Certo, resta in sospeso la questione del Kss, dove si produce il piombo, e ci auguriamo che i problemi ancora in attesa di una soluzione definitiva, come l'energia a prezzi competitivi e il contratto di programma per incentivare gli investimenti, possano essere archiviati nel più breve tempo possibile».

IL CASO ALCOA
 ben diversa, come detto, la situazione nella vicina fabbrica di alluminio dell'Alcoa. Il rischio chiusura che incombe sullo stabilimento, mette a rischio circa 2000 posti di lavoro.
Continua il presidio dei lavoratori e, soprattutto, prosegue il blocco dell'alluminio in uscita.

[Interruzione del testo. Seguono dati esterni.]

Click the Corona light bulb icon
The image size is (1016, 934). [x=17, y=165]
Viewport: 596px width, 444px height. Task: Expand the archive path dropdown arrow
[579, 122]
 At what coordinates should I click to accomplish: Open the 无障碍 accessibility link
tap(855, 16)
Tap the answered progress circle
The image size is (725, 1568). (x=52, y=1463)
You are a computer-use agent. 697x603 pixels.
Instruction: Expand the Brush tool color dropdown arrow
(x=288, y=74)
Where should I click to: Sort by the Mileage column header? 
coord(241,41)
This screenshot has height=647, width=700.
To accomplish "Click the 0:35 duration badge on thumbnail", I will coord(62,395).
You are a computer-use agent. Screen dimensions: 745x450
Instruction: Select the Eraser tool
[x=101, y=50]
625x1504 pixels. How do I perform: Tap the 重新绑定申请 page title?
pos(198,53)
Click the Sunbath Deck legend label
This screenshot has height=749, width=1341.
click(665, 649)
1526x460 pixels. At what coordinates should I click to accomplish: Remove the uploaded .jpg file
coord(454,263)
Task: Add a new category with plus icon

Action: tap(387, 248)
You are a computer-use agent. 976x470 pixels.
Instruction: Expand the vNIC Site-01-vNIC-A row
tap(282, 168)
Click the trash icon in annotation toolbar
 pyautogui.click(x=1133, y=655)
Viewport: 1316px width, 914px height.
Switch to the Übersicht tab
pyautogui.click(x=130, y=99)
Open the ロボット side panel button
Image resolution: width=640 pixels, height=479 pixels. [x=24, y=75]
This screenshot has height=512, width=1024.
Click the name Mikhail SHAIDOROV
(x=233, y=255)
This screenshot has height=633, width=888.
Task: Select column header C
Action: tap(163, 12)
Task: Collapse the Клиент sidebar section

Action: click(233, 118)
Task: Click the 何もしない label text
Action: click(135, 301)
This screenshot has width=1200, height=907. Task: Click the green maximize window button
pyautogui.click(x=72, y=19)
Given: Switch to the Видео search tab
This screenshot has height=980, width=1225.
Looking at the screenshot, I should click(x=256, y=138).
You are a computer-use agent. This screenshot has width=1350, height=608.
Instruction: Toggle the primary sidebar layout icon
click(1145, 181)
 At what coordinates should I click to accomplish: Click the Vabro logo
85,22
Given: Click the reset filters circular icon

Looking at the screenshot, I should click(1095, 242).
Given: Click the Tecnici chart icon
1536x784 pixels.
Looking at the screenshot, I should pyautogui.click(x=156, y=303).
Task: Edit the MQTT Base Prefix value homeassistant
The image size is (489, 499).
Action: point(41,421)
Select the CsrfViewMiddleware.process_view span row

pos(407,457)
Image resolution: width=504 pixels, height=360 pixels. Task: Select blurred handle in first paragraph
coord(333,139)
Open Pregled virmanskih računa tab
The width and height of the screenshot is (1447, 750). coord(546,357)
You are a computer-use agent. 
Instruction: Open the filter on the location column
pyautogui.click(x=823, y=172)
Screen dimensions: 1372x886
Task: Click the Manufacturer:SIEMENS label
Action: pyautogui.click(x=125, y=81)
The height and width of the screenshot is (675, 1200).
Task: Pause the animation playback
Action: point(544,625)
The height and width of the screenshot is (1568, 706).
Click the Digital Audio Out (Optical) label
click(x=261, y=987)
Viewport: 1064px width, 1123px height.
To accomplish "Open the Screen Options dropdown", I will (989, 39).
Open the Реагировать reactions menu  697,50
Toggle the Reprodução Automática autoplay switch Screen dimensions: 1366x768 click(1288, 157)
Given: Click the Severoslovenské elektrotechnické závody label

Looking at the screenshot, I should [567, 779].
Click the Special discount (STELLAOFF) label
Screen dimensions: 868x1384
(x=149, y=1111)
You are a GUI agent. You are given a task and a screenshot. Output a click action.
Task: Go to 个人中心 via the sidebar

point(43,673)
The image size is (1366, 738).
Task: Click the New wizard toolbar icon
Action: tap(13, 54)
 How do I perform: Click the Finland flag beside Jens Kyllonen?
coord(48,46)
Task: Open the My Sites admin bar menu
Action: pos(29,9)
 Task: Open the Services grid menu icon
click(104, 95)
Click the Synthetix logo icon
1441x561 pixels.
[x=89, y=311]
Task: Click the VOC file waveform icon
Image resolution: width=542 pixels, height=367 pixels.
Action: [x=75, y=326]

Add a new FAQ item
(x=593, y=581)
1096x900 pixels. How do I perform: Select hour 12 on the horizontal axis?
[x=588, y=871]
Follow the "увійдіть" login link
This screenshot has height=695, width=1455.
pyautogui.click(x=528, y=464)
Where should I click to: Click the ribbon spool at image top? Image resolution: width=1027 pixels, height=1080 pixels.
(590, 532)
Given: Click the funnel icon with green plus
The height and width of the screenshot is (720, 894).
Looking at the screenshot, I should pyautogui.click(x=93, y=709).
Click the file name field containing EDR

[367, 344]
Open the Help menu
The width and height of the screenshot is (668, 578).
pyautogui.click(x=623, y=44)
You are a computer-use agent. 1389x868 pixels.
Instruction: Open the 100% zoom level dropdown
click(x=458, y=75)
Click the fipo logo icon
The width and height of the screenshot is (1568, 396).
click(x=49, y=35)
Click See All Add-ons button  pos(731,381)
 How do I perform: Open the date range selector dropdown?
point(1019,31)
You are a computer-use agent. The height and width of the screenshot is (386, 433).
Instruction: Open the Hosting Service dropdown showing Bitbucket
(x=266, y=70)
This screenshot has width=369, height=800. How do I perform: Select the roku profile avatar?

Una forma di protesta che sta creando seri problemi alla compagnia Alcoa, impossibilitata a rifornire i suoi clienti abituali (tra cui importanti aziende nazionali dall'altra parte del Tirreno) a causa dell'iniziativa degli operai.
Intanto, a proposito della strategia allo studio del Governo per abbassare i prezzi dell'energia, venerdì l'Autorità per l'energia ha approvato una delibera che fissa le regole per l'interconnessione con le reti elettriche estere.
 «È singolare che per superare il problema dei costi energetici sia necessario rivolgerci all'estero, quando proprio sotto di noi c'è una straordinaria fonte di energia come il carbone», dice Francesco Sanna, senatore del Pd. Dopo l'assemblea di sabato in fabbrica, lavoratori, organizzazioni sindacali e sindaci sono impegnati ad organizzare la trasferta di giovedì a Roma.
 Luciano Uras, consigliere regionale dei Comunisti, Sinistra sarda, Rossomori ha proposto che a Roma ci sia anche il Consiglio regionale.